→ DIRECTIONS
Reproduce the following lines verbatim, from first to last.

#### RECORDS FOR THIS TASK ####

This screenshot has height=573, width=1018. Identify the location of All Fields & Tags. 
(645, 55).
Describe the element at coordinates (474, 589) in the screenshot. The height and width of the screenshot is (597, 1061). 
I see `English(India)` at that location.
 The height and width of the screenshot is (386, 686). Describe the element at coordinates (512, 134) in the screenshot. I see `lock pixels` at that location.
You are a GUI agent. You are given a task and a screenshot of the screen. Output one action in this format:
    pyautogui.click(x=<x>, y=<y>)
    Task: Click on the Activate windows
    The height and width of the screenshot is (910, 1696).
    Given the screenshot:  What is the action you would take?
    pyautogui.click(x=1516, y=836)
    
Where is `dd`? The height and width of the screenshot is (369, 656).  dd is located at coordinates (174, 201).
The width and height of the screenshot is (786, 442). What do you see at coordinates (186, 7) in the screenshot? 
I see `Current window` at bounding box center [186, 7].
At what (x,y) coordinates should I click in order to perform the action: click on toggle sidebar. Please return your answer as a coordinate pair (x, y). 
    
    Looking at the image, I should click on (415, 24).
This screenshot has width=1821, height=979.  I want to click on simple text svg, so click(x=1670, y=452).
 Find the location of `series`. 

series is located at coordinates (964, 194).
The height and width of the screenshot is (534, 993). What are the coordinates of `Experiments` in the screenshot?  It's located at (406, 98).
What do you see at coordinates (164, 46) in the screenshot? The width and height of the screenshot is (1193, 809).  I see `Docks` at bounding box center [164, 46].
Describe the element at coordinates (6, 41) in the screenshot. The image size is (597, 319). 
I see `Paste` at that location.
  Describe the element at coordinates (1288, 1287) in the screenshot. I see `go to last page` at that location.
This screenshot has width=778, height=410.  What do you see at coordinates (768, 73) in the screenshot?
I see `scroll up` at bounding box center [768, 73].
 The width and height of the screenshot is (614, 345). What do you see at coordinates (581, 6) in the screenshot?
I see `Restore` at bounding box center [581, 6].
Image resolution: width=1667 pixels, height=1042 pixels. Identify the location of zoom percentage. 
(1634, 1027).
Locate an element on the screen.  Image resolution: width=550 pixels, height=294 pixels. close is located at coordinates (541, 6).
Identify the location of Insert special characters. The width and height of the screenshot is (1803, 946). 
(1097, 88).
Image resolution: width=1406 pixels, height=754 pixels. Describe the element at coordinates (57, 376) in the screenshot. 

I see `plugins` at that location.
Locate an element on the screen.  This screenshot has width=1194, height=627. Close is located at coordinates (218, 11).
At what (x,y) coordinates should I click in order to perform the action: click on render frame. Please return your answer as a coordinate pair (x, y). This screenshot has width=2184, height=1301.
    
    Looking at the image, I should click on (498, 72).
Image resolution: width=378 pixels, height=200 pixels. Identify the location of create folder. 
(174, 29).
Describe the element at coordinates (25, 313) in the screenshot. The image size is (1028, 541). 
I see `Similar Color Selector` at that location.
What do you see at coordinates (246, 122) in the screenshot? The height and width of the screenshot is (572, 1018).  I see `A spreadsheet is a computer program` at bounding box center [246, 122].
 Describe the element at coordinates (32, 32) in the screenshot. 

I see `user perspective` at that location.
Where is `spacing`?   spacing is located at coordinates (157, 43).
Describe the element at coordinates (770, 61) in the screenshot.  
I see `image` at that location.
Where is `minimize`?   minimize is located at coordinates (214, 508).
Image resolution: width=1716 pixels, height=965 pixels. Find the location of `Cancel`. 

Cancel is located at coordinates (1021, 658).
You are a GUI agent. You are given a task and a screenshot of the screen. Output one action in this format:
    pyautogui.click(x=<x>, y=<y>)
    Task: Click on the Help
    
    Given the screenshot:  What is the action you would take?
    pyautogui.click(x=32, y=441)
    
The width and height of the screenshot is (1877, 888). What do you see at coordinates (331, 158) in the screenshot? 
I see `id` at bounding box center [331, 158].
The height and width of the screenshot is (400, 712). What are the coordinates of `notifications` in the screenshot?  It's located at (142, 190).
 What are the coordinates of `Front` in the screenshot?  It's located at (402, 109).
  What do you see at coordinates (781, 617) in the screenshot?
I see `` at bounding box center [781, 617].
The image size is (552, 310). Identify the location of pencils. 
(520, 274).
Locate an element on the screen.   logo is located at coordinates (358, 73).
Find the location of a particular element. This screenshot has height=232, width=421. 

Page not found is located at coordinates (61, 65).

####

→ WRITTEN SOLUTION
This screenshot has height=573, width=1018. Identify the location of All Fields & Tags. 
(645, 55).
Describe the element at coordinates (474, 589) in the screenshot. The height and width of the screenshot is (597, 1061). 
I see `English(India)` at that location.
 The height and width of the screenshot is (386, 686). Describe the element at coordinates (512, 134) in the screenshot. I see `lock pixels` at that location.
You are a GUI agent. You are given a task and a screenshot of the screen. Output one action in this format:
    pyautogui.click(x=<x>, y=<y>)
    Task: Click on the Activate windows
    The height and width of the screenshot is (910, 1696).
    Given the screenshot:  What is the action you would take?
    pyautogui.click(x=1516, y=836)
    
Where is `dd`? The height and width of the screenshot is (369, 656).  dd is located at coordinates (174, 201).
The width and height of the screenshot is (786, 442). What do you see at coordinates (186, 7) in the screenshot? 
I see `Current window` at bounding box center [186, 7].
At what (x,y) coordinates should I click in order to perform the action: click on toggle sidebar. Please return your answer as a coordinate pair (x, y). 
    
    Looking at the image, I should click on (415, 24).
This screenshot has width=1821, height=979.  I want to click on simple text svg, so click(x=1670, y=452).
 Find the location of `series`. 

series is located at coordinates (964, 194).
The height and width of the screenshot is (534, 993). What are the coordinates of `Experiments` in the screenshot?  It's located at (406, 98).
What do you see at coordinates (164, 46) in the screenshot? The width and height of the screenshot is (1193, 809).  I see `Docks` at bounding box center [164, 46].
Describe the element at coordinates (6, 41) in the screenshot. The image size is (597, 319). 
I see `Paste` at that location.
  Describe the element at coordinates (1288, 1287) in the screenshot. I see `go to last page` at that location.
This screenshot has width=778, height=410.  What do you see at coordinates (768, 73) in the screenshot?
I see `scroll up` at bounding box center [768, 73].
 The width and height of the screenshot is (614, 345). What do you see at coordinates (581, 6) in the screenshot?
I see `Restore` at bounding box center [581, 6].
Image resolution: width=1667 pixels, height=1042 pixels. Identify the location of zoom percentage. 
(1634, 1027).
Locate an element on the screen.  Image resolution: width=550 pixels, height=294 pixels. close is located at coordinates (541, 6).
Identify the location of Insert special characters. The width and height of the screenshot is (1803, 946). 
(1097, 88).
Image resolution: width=1406 pixels, height=754 pixels. Describe the element at coordinates (57, 376) in the screenshot. 

I see `plugins` at that location.
Locate an element on the screen.  This screenshot has width=1194, height=627. Close is located at coordinates (218, 11).
At what (x,y) coordinates should I click in order to perform the action: click on render frame. Please return your answer as a coordinate pair (x, y). This screenshot has width=2184, height=1301.
    
    Looking at the image, I should click on (498, 72).
Image resolution: width=378 pixels, height=200 pixels. Identify the location of create folder. 
(174, 29).
Describe the element at coordinates (25, 313) in the screenshot. The image size is (1028, 541). 
I see `Similar Color Selector` at that location.
What do you see at coordinates (246, 122) in the screenshot? The height and width of the screenshot is (572, 1018).  I see `A spreadsheet is a computer program` at bounding box center [246, 122].
 Describe the element at coordinates (32, 32) in the screenshot. 

I see `user perspective` at that location.
Where is `spacing`?   spacing is located at coordinates (157, 43).
Describe the element at coordinates (770, 61) in the screenshot.  
I see `image` at that location.
Where is `minimize`?   minimize is located at coordinates (214, 508).
Image resolution: width=1716 pixels, height=965 pixels. Find the location of `Cancel`. 

Cancel is located at coordinates (1021, 658).
You are a GUI agent. You are given a task and a screenshot of the screen. Output one action in this format:
    pyautogui.click(x=<x>, y=<y>)
    Task: Click on the Help
    
    Given the screenshot:  What is the action you would take?
    pyautogui.click(x=32, y=441)
    
The width and height of the screenshot is (1877, 888). What do you see at coordinates (331, 158) in the screenshot? 
I see `id` at bounding box center [331, 158].
The height and width of the screenshot is (400, 712). What are the coordinates of `notifications` in the screenshot?  It's located at (142, 190).
 What are the coordinates of `Front` in the screenshot?  It's located at (402, 109).
  What do you see at coordinates (781, 617) in the screenshot?
I see `` at bounding box center [781, 617].
The image size is (552, 310). Identify the location of pencils. 
(520, 274).
Locate an element on the screen.   logo is located at coordinates (358, 73).
Find the location of a particular element. This screenshot has height=232, width=421. 

Page not found is located at coordinates (61, 65).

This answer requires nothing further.